◆ **TASK**:
Answer these questions from the piece on adoption:
1. What title does the writer give the made-for-TV movie the subject could turn into?
2. What two conflicting actions give the child love?
3. According to the adoption papers, what was the birthmother's only wish?

◆ **PASSAGE FOR REVIEW**:
Deep breath. Adoption.
I knew this wouldn’t be an easy subject to write about, even though it’s Chapter One of my story. The subject is bittersweet, poignant and if over-examined, can become a sappy made-for-TV movie titled, “I Love Family Long Time!” (Brace yourself for some tongue-in-cheek ethnic humor. Don’t get me wrong, I’m proud of my culture and have taken a few jabs for it. I also feel I’ve earned the right to ask a Chinese girl at LAX why her outfit looks like it was rescued from a pile of debris, yet she’s carrying this season’s $2,000 Gucci handbag.)
But I digress…
Adoption is a difficult subject to write about because of its complex duality—its joy is rooted in another’s loss. It’s a story that begins with another’s end, and whether it’s domestic or international adoption, the central character is the child who is given love through two conflicting actions: letting go and taking hold. See? Tricky. I believe to really understand adoption, one has to be a character in its plot.
Can I stop a second to tell you how much I love this photo of Katherine Heigl and her daughter Naleigh? It reduces me to a puddle of blubbering, happy tears EVERY SINGLE TIME.So, my Chapter One, abridged: I was born in Seoul, South Korea, in 1978. My birthmother was single, destitute and without family support. According to my adoption papers, her only wish/blessing/request was, “Please make sure she has a sweet home.” I can sense how helpless and alone she must have felt. My heart aches deeply as I imagine her making the final decision to leave the hospital with empty arms.

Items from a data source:
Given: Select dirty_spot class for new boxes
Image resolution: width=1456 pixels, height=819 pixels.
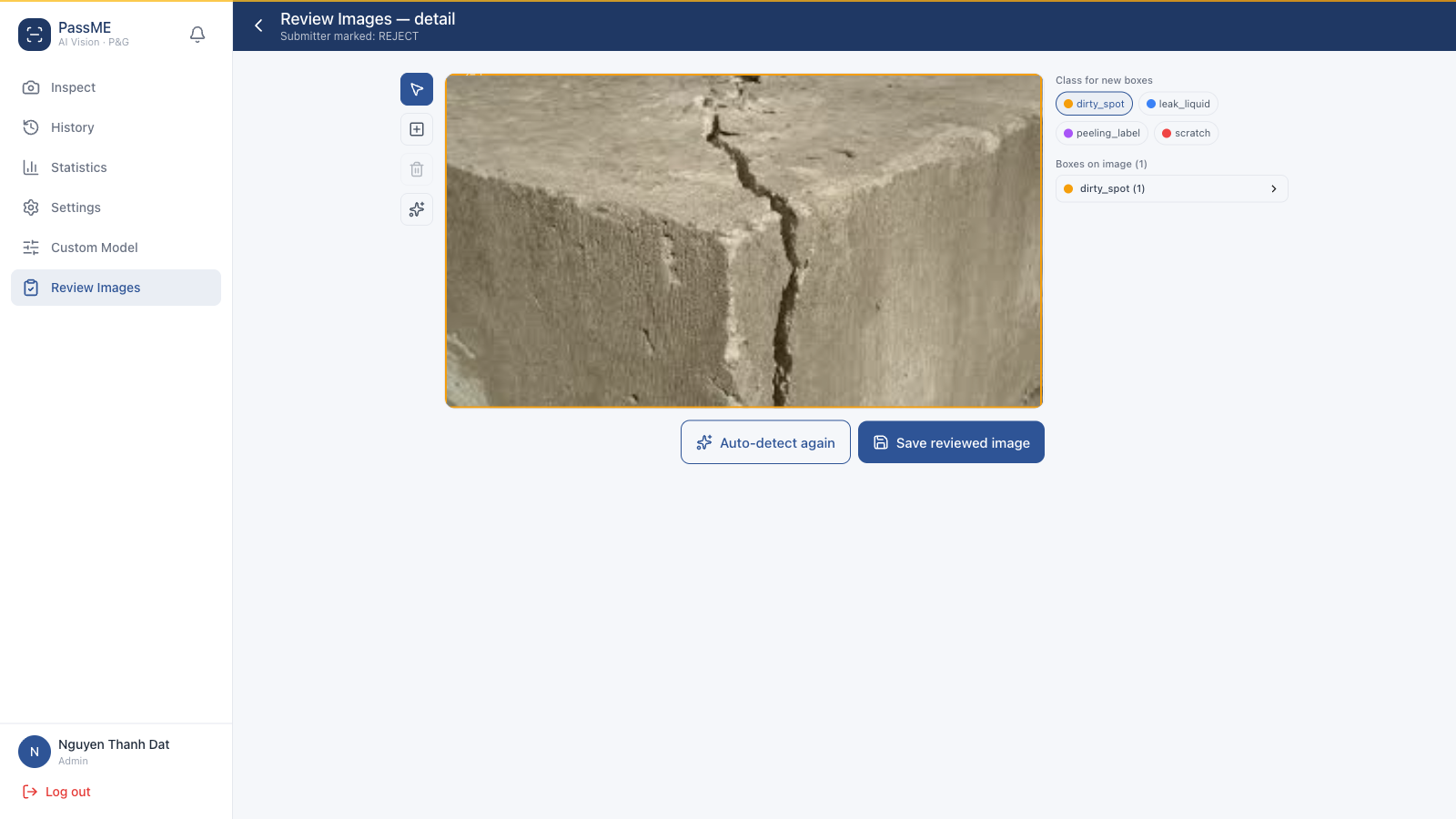Looking at the screenshot, I should pos(1094,104).
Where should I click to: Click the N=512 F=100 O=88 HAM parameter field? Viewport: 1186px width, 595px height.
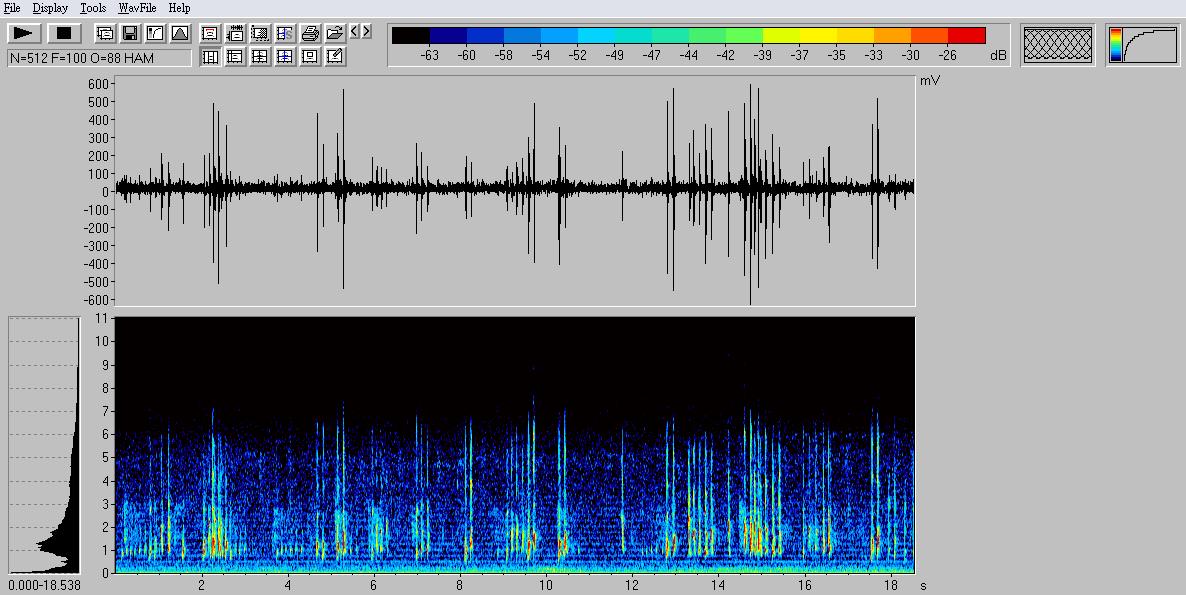point(99,58)
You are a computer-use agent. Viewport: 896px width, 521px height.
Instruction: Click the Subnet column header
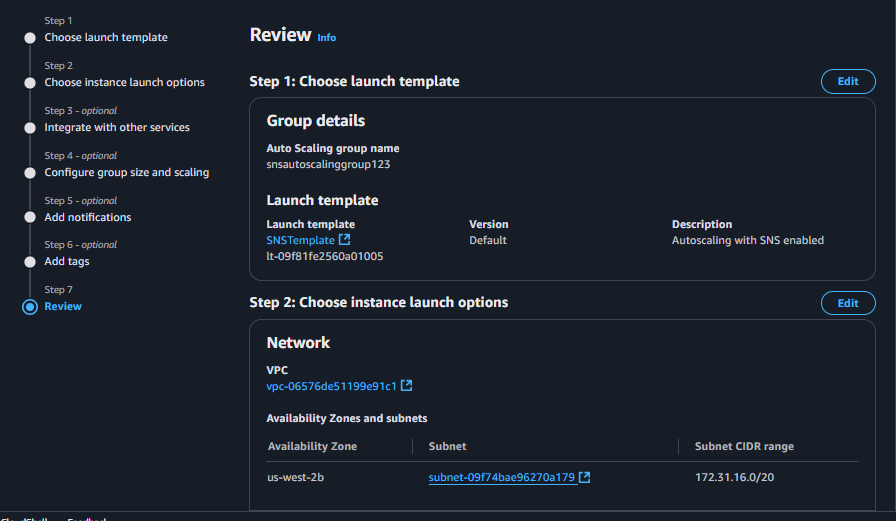(447, 446)
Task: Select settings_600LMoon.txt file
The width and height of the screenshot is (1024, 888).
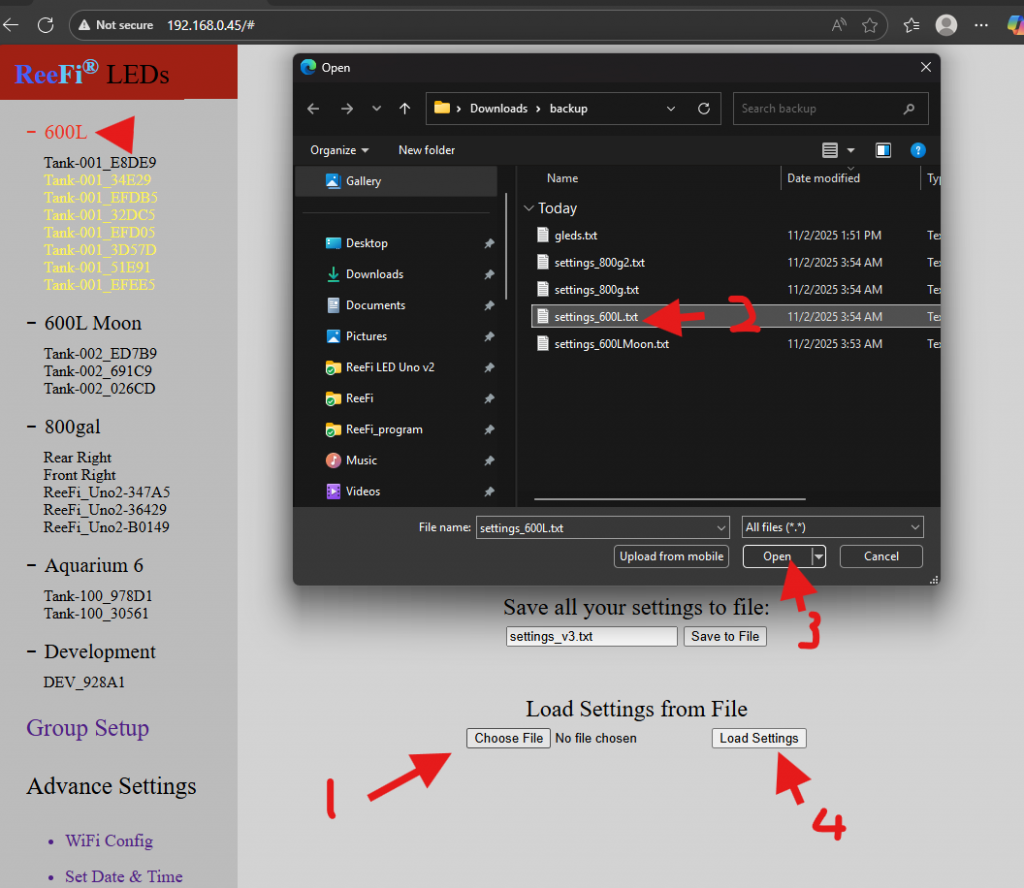Action: (x=611, y=344)
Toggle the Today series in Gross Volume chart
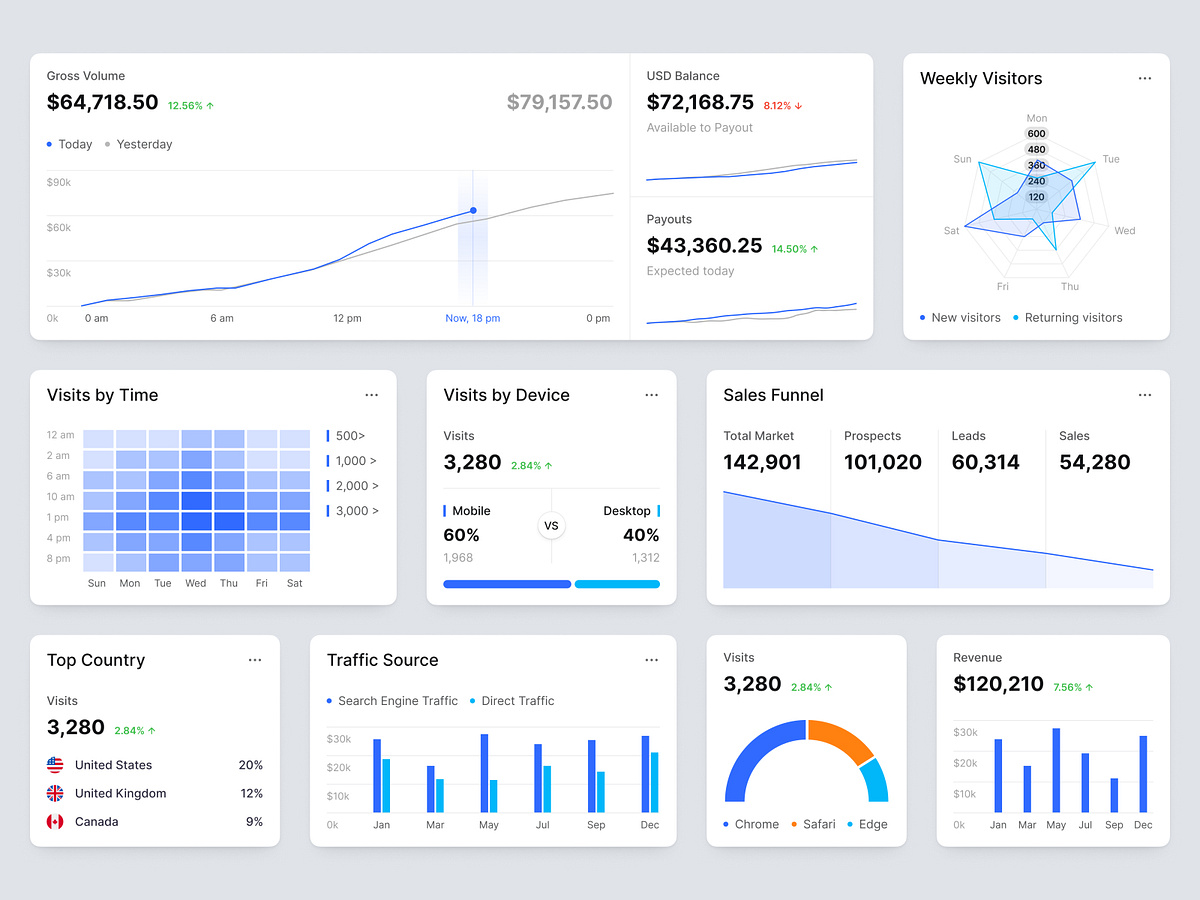Screen dimensions: 1200x900 click(x=69, y=144)
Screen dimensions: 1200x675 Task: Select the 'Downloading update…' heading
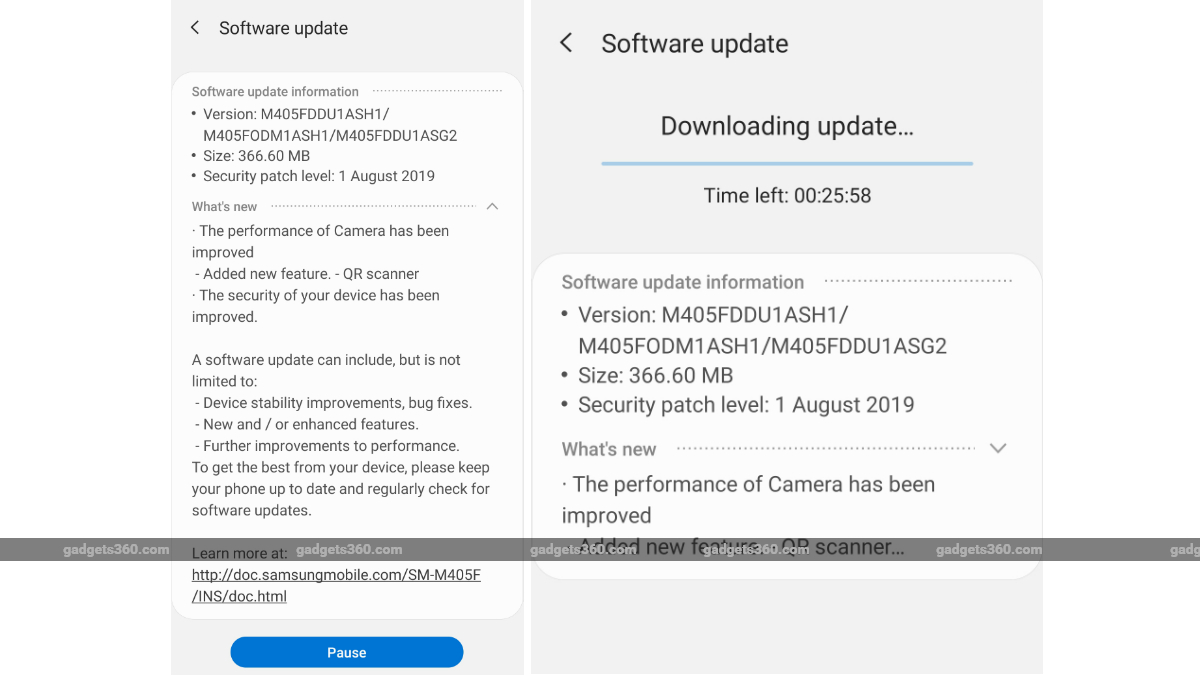787,126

◆ **REPLY TO THE EXERCISE**:
1. "I Love Family Long Time!"
2. Letting go and taking hold.
3. "Please make sure she has a sweet home."